> _Instructions for the task_
Only the closing stretch of the material is wanted: the line containing "Image resolution: width=423" and every line after it, transcribed exactly.

━━━━━ Recorded data

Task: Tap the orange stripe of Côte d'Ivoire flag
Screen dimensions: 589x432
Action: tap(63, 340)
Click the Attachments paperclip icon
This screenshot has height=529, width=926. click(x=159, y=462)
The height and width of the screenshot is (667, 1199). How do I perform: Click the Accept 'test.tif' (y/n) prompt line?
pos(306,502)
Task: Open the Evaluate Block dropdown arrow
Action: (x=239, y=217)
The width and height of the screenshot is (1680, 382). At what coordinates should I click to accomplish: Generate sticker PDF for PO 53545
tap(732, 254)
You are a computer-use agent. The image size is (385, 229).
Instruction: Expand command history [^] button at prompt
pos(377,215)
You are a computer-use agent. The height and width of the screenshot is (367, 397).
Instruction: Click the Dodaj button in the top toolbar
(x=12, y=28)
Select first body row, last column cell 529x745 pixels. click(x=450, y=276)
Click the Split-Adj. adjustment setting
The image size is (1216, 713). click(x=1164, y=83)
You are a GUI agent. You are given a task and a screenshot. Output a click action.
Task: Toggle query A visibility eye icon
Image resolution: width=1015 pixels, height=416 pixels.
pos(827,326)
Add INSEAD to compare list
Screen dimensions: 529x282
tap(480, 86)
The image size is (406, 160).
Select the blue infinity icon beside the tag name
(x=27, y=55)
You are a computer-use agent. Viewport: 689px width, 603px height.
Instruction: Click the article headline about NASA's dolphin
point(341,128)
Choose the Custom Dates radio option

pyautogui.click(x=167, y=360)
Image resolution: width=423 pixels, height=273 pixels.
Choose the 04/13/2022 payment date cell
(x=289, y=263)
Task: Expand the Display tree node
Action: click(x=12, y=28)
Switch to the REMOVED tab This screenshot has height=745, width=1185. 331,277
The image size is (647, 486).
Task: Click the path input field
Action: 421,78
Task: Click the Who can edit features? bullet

━━━━━━━━━━

> _Task solution_
Image resolution: width=423 pixels, height=273 pixels.
Choose the 04/13/2022 payment date cell
(x=289, y=263)
Task: Expand the Display tree node
Action: click(x=12, y=28)
Switch to the REMOVED tab This screenshot has height=745, width=1185. 331,277
The image size is (647, 486).
Task: Click the path input field
Action: 421,78
Task: Click the Who can edit features? bullet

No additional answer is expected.